To avoid sitting up late; to avoid too long or too rich repasts; to make an even distribution of one’s time; to get up early; to dress moderately warm: are measures recommended by prudence; this, however, does not exclude the liberty of doing away with these rules when more important ones are necessary. The principle consists in not granting the body too much, which is the best means of strengthening it.
The ancients attached a vast importance to the strength and beauty of the body; and for this reason they encouraged gymnastics; these were an essential part of their education. This taste for physical exercise seems to be reviving at the present day; it enters more and more into our public education, and its good results are already felt. Men should, as much as possible, reserve some time and leisure for such exercises; for they not only impart strength, health, and skill to the body, but they accustom the soul to courage, preparing it by degrees to encounter more serious perils; the same may be said of military exercises.
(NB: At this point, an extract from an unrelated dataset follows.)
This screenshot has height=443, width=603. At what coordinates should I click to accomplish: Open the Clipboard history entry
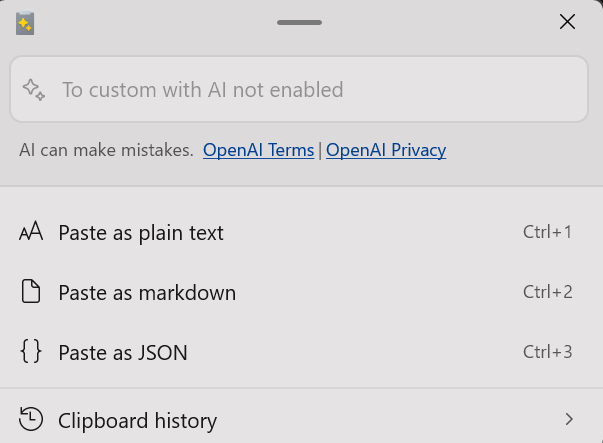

138. Cleanliness.—Among the virtues belonging to the duty of self-preservation, there is one which a philosopher of the XVIII. century considered the first and the mother of all the others, namely, cleanliness. This is saying much; and it may be thought that Volney, in his moral catechism, exaggerated somewhat this virtue. It is, however, one of very great importance, for its opposite is especially repugnant. Cleanliness, moreover, in addition to the part it plays, as we know, in the preservation of health, is often indicative of other virtues of a higher order. Cleanliness presupposes order, a certain delicacy of habits, a certain dignity; it is really the first condition of civilization; wherever we meet with it, it announces that higher wants than those of mere animality have been or are soon to be felt; wherever it is wanting, we may be certain that civilization is only apparent, and that it has yet many deficiencies to supply.